Abstract:We evaluate the effectiveness of pre-trained and fine-tuned large language models (LLMs) for predicting the synthesizability of inorganic compounds and the selection of precursors needed to perform inorganic synthesis. The predictions of fine-tuned LLMs are comparable to—and sometimes better than—recent bespoke machine learning models for these tasks, but require only minimal user expertise, cost, and time to develop. Therefore, this strategy can serve both as an effective and strong baseline for future machine learning studies of various chemical applications and as a practical tool for experimental chemists.

What problem does this paper attempt to address?

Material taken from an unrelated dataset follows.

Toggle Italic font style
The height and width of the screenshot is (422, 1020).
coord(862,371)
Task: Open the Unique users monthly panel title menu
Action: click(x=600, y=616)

The problem that this paper attempts to solve is to use large language models (LLMs) to predict the synthesis possibility of inorganic compounds and select the required precursors. Specifically, the researchers evaluated the performance of pre - trained and fine - tuned large language models in the following two tasks: 1. **Synthesis Possibility Prediction**: Given a chemical formula, predict whether the compound can be synthesized. This is a Positive - Unlabeled (PU) learning problem because the available data set contains known (previously synthesized) compounds and unknown (hypothetical) compounds, and the latter may not be synthesizable. The researchers used data from the Materials Project and the Open Quantum Materials Database to define the possibility set, which contains 393,053 unique inorganic compositions, of which 40,817 compounds have references in the Inorganic Crystal Structure Database (ICSD) and are regarded as positive samples (synthesized), and the remaining 352,236 are regarded as unlabeled samples (hypothetical). 2. **Precursor Selection**: Given the chemical formula of the target compound, predict all the precursors required to synthesize the compound. The output must exactly match the set of precursors in the known synthesis examples because the output is restricted to a predefined precursor list, which is a multi - label prediction problem. The researchers started from the text - oriented synthesis data set of Kononova et al., removed inconsistent or incomplete data, and retained reactions that only contained precursors used in ≥5 example reactions, finally obtaining 11,923 unique reactions and 311 precursors. The researchers used GPT - 3.5 and GPT - 4 as the base models and fine - tuned these models to improve their performance on these two tasks. The results show that the fine - tuned LLMs perform comparably to, and sometimes even better than, the recently developed machine - learning models specifically for such tasks. In addition, this method is simple and low - cost and can be used as a strong baseline method for future machine - learning research, and also provides a practical tool for experimental chemists.

Large Language Models for Inorganic Synthesis Predictions

Explainable Synthesizability Prediction of Inorganic Crystal Polymorphs using Large Language Models

Large Language Model-Guided Prediction Toward Quantum Materials Synthesis

Explainable Synthesizability Prediction of Inorganic Crystal Structures using Large Language Models

Is Large Language Model All You Need to Predict the Synthesizability and Precursors of Crystal Structures?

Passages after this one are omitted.